It was 1945 at the tail end of World War II. Pvt. McGinley was doing a routine sweep at a farmhouse at the edge of the small German town his company was occupying. His knocks went unanswered, so he opened the door. Even though most of the fighting was well north of the town, he still kept his guard up. The farmhouse was deserted. The cabinets were barren with little food left in the pantry. McGinley surmised that they left when word spread that the Americans were coming. He made his way through the house until he reached the master bedroom. The only furniture that was still in tact was a small vanity piece with a small velvet-covered box. McGinley opened it up. Inside was a small pocket watch with a navy blue face.
Beautiful, he thought to himself. He took it out of the box and admired it in his hands. It glimmered in the sunlight that reflected off the mirror. Satisfied with his treasure, he left the farmhouse otherwise untouched. His unit was waiting for him at the train depot a mile up the road.
“Find anything good, McGinley?” asked Sergeant Jones, McGinley’s commanding officer.
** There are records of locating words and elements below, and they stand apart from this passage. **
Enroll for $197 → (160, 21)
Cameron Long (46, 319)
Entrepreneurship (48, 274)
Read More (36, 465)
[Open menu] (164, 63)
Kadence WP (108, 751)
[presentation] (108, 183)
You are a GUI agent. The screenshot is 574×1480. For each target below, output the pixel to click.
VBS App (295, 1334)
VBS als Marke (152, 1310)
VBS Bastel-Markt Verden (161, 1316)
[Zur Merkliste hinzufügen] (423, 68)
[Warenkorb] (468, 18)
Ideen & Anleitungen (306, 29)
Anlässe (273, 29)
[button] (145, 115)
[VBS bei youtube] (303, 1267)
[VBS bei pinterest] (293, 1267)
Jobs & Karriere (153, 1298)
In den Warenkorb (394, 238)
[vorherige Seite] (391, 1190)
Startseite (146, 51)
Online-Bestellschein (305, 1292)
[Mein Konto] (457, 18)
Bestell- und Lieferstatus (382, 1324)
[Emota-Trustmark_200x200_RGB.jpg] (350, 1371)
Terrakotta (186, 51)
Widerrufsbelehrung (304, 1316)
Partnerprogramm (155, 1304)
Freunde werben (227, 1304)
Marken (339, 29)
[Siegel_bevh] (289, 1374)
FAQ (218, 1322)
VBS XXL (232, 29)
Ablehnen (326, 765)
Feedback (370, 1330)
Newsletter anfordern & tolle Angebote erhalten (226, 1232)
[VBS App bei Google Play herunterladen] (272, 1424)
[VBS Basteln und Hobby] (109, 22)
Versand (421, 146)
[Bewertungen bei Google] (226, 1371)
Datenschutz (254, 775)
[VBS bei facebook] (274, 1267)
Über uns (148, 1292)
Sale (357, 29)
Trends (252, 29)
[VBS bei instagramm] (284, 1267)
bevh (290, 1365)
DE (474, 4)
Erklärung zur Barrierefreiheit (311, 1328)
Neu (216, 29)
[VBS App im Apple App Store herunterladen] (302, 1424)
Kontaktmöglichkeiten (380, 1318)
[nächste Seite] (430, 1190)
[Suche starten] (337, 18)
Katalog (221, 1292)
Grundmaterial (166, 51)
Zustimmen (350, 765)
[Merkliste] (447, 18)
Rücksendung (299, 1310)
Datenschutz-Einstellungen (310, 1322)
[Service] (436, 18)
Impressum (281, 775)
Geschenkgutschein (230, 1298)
McGinley felt the hard metal timepiece in the pocket of his coat, but shook his head. He wasn’t necessarily afraid of reprimand. A wristwatch wasn’t the most expensive thing he’s seen taken from the Germans, but he felt as if it was a secret and that he must take it with him if he was to keep the watch.
“Hey Gramps?” I asked, holding a small metal tin I had found in one of the many cardboard boxes in my grandfather’s storage room. “What’s in this?”
Gramps slowly got to his knees and shook off the dust off his green trousers. He slowly made his way over to where I was standing.
“My, My.” he said. “I was looking for this very tin twenty years ago. Go ahead, kid. Open it.”
I undid the latch and slowly lifted the lid to reveal an old blue pocket watch. I wiped its dirty glass face and held it too my ear.
“It should. That’s a top quality German watchmaking. I found it during the war.”
“‘Found it,’” I said sarcastically.
“Hey I once saw a man take an entire silver candelabra from a French chateau. I didn’t think anyone was gonna miss a small wristwatch.”
“I guess so,” I said, moving the watch around in my hand.
Gramps moved away from me, rubbing his hands.
“I was going to give it to your father as a wedding present,” he said. “But I lost it when I had to put all my stuff in this goddamn foot locker after the divorce.” He waved his hands over the sea of cardboard around him.
“Well, at least we found it now,” I said, putting it back into the tin. “You could still give it to Dad if you want.”
Gramps shook his head.
“I want you to have it. Not that you care about knowing the time. But it would be a nice thing to display in your apartment.”
“We’ll see. Katy is usually the one who decorates.”
I paused for a moment.
“But thanks. It means a lot.”
Gramps turned around, revealing a smile.
“You’re welcome, kid.”
He put his hands on my shoulder, and, together, we walked out of the storage room and headed downstairs to eat lunch that Katy and my grandmother had prepared.